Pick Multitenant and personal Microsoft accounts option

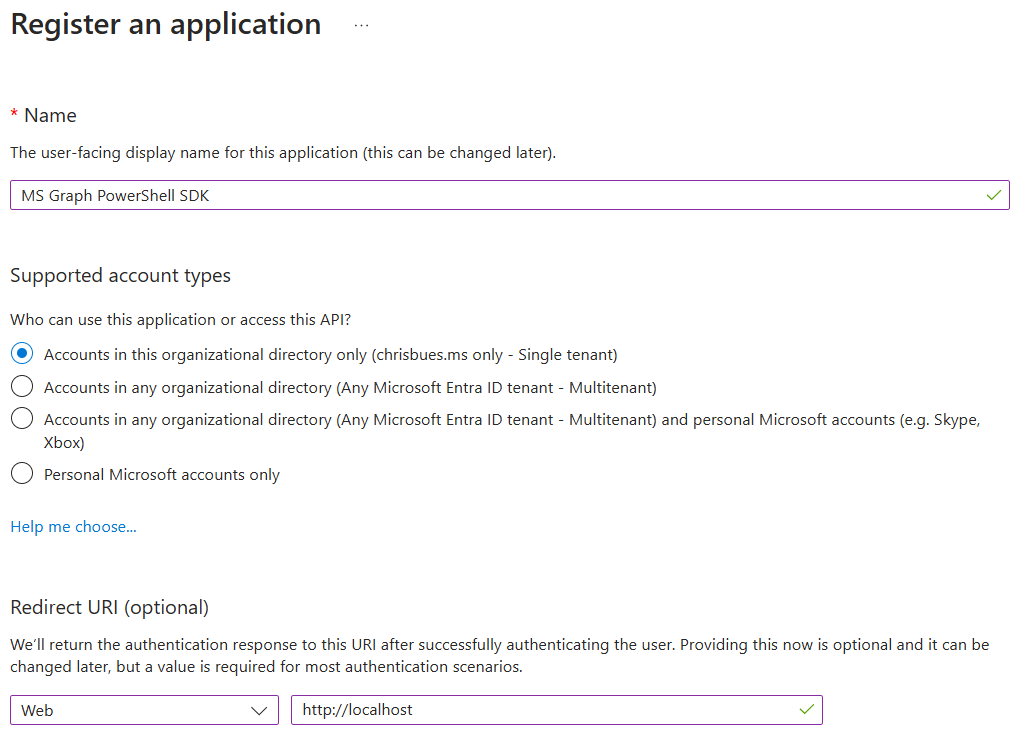coord(22,419)
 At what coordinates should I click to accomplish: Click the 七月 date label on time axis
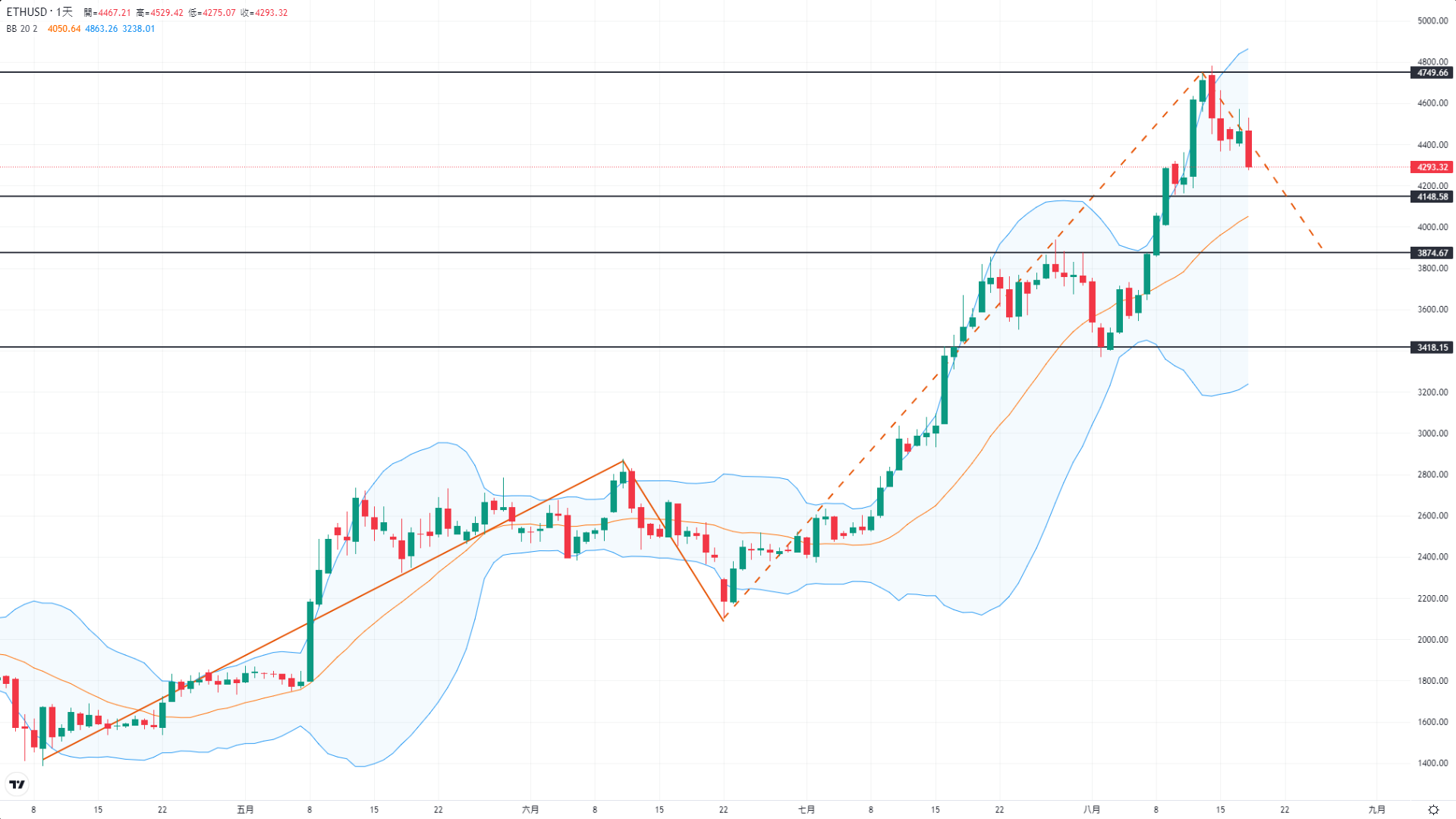(x=807, y=810)
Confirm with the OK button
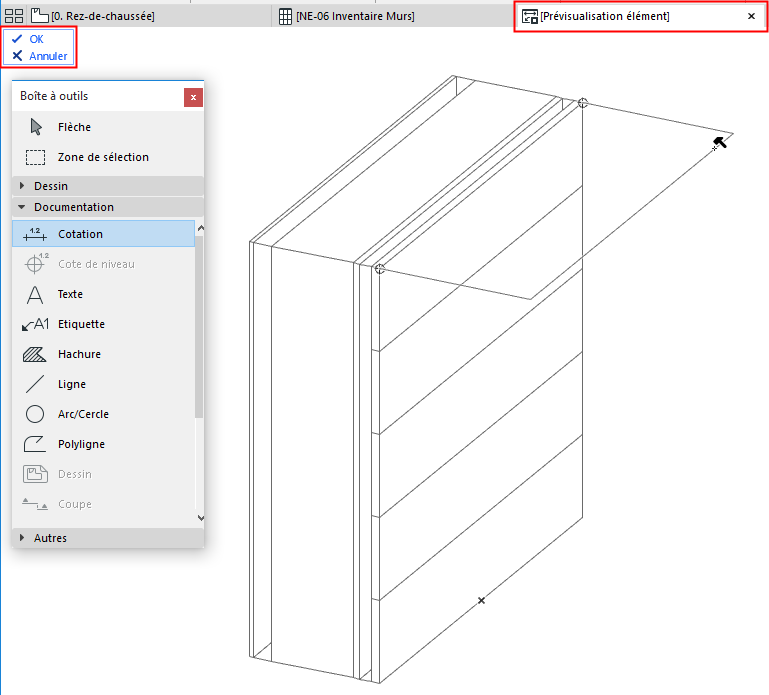The height and width of the screenshot is (695, 769). pyautogui.click(x=28, y=39)
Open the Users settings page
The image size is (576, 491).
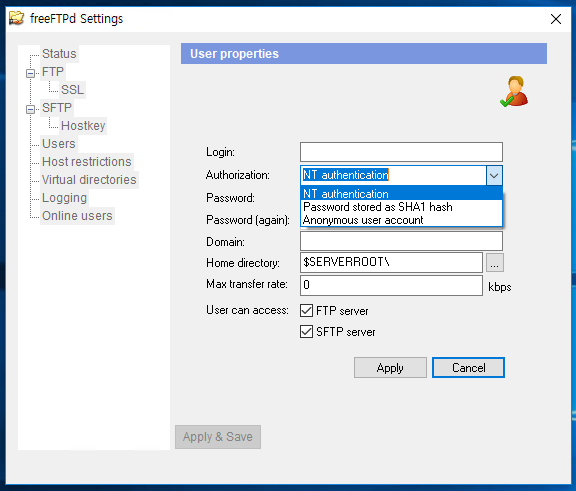pyautogui.click(x=59, y=144)
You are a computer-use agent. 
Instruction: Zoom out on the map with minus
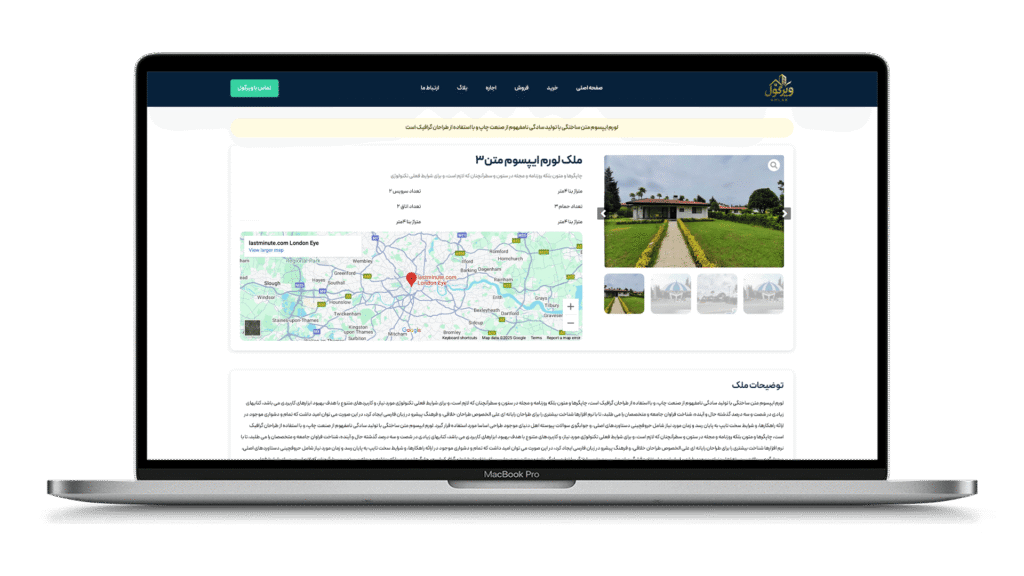click(570, 323)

==================================================

* _TASK TO CARRY OUT_: Copy every row above word for word, leaving out the pictures.

* _REPLY_:
Pick Multitenant and personal Microsoft accounts option

coord(22,419)
 At what coordinates should I click to accomplish: Click the 七月 date label on time axis
(x=807, y=810)
Confirm with the OK button
The height and width of the screenshot is (695, 769). pyautogui.click(x=28, y=39)
Open the Users settings page
The image size is (576, 491).
pyautogui.click(x=59, y=144)
You are a computer-use agent. 
Instruction: Zoom out on the map with minus
click(570, 323)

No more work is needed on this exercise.